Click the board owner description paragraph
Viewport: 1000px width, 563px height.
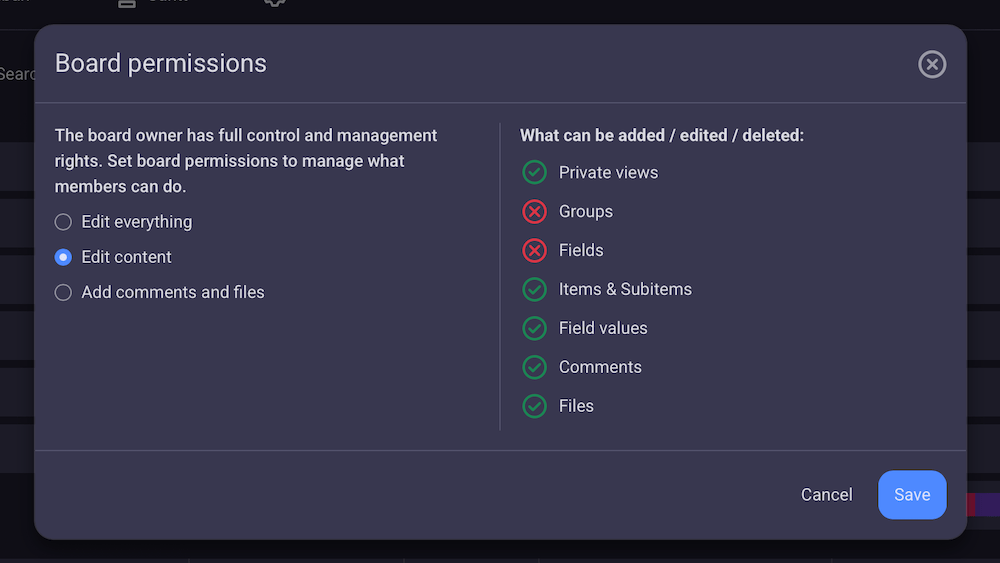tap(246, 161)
• • • •
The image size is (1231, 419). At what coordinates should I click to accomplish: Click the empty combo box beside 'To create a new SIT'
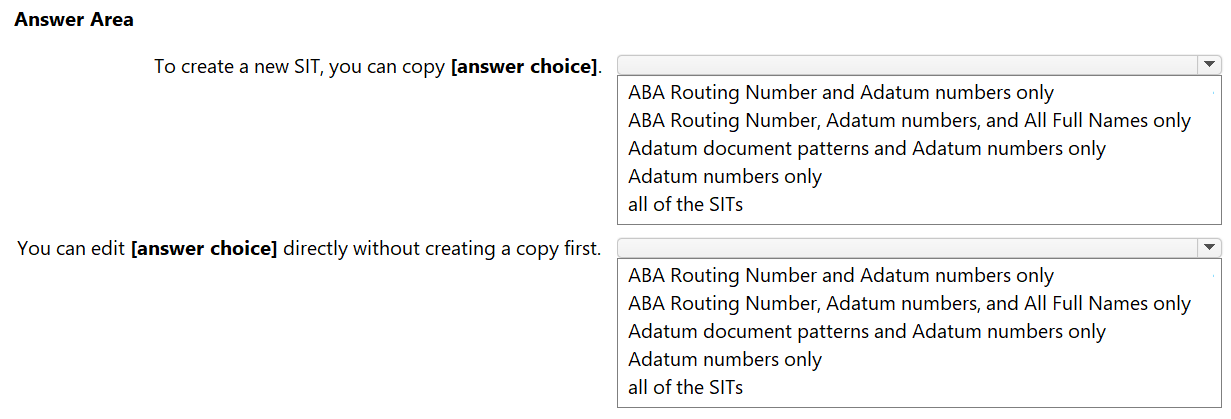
• • • •
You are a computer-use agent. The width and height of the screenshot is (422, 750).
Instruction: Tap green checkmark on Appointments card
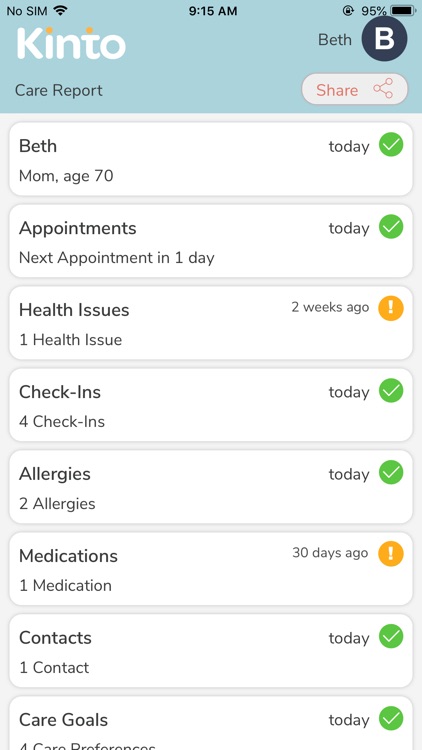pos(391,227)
• • • •
- _To do_
Show each line of the records above containing "Click".

- _Written response_
Click the board owner description paragraph
The image size is (1231, 419). At what coordinates should I click to accomplish: Click the empty combo box beside 'To create a new SIT'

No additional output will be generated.